Recovery begins the moment training ends. After that last set — after the bar is back on the ground, the shoes untied, the music fading — I don’t rush into the next thing. Just like the lead-up to training, the wind-down matters. I might sit quietly for a few minutes. Sometimes I lie flat again, just like between sets — feet up, arms out, JC Protocol in full effect. It helps bring everything back to baseline. Not just the heart rate, but the mind. The nervous system. The whole system.
Later, when I get home, recovery continues — not as a separate activity, but as a mode of being. I eat well. Hydrate. I don’t overfill the evening with noise or stimulation. If I’m sore, I move gently. If I’m tired, I rest without guilt. Sometimes I’ll stretch again, casually, on the floor while music plays. The same rug from the morning. The same body, now changed by the day.
Despite all my efforts to balance training and recovery — to calibrate the system as carefully as I can — sleep still gives me some resistance, especially on training days. It’s not that I’m lying awake all night or waking up shattered. But it does take longer to fall asleep. The body is tired, but the system feels lit up — buzzing from the effort, from the focus, from the sheer demand of Olympic lifting.

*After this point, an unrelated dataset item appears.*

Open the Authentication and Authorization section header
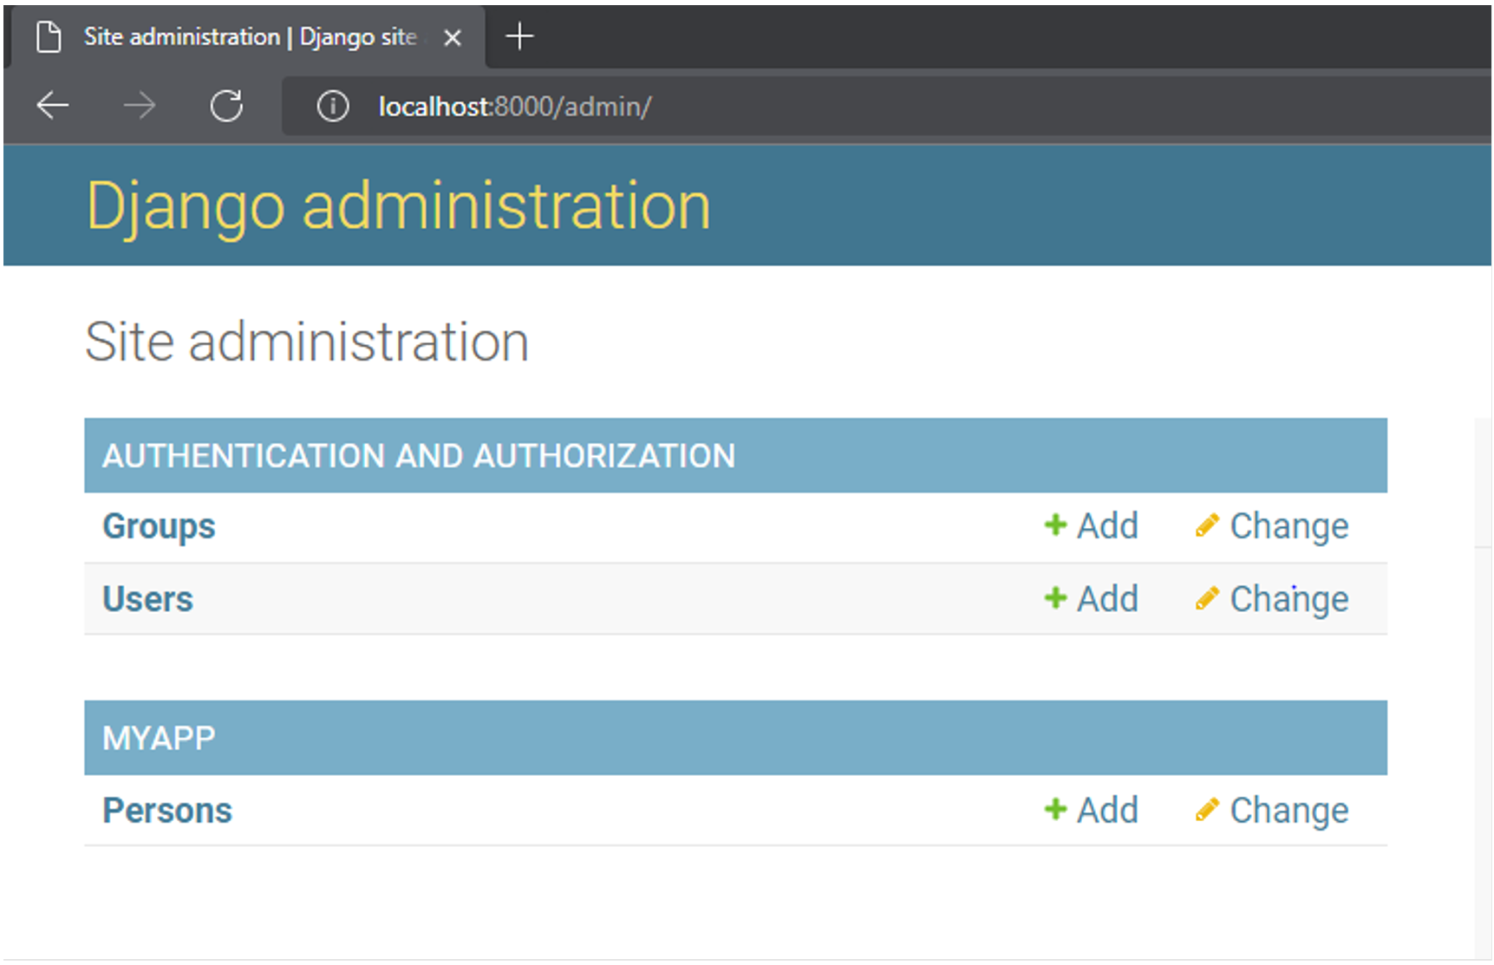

I know how important sleep is. Without deep, restorative sleep, improvement slows. Recovery stalls. I’m not ignoring it — just working with it. Gently. Carefully.
I'm looking into ways to refine this part of the routine too, because I don’t want to blunt the edge of my training. The progress I’m making right now is real and satisfying, and I don’t want to give that up.

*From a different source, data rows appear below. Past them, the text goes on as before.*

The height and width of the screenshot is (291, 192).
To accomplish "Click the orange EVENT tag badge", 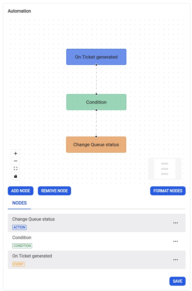I will click(x=18, y=264).
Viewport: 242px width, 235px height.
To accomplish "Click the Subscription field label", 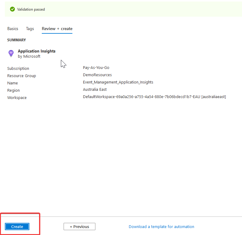I will click(18, 69).
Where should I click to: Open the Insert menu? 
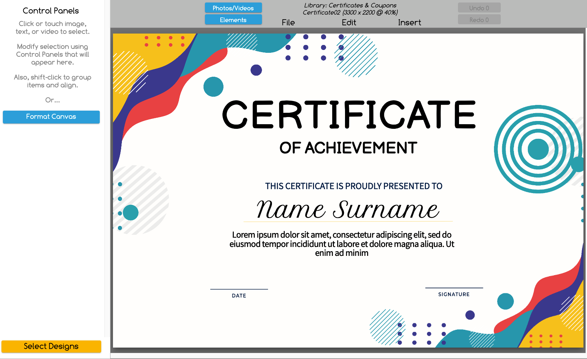coord(409,22)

What I’ve learned — through lifting, through recovery, through all the quiet details of this lifestyle — is that there’s no such thing as perfection. Not in movement. Not in sleep. Not in health. Not in life. Everything is broken to some extent, all the time. It’s just a matter of how broken, and what can be mitigated, worked with, or improved.
Progress isn’t about eliminating all flaws. It’s about noticing them. Adjusting for them. Sometimes it’s a tight hip. Sometimes it’s a restless night. Sometimes it’s a missed lift or a moment of fatigue in the middle of the day. These things aren’t signs that the system is failing. They are the system. They’re what make it real.
There’s no finish line. Just the next step. The next lift. The next adjustment. And for me, that’s enough. The barbell has become a kind of mirror — not reflecting perfection, but revealing the ongoing nature of improvement. The work isn’t to get everything right. The work is to keep going, keep refining, and keep showing up — day after day, imperfect but intentional.
That’s what Olympic weightlifting has taught me. And that’s how I try to live.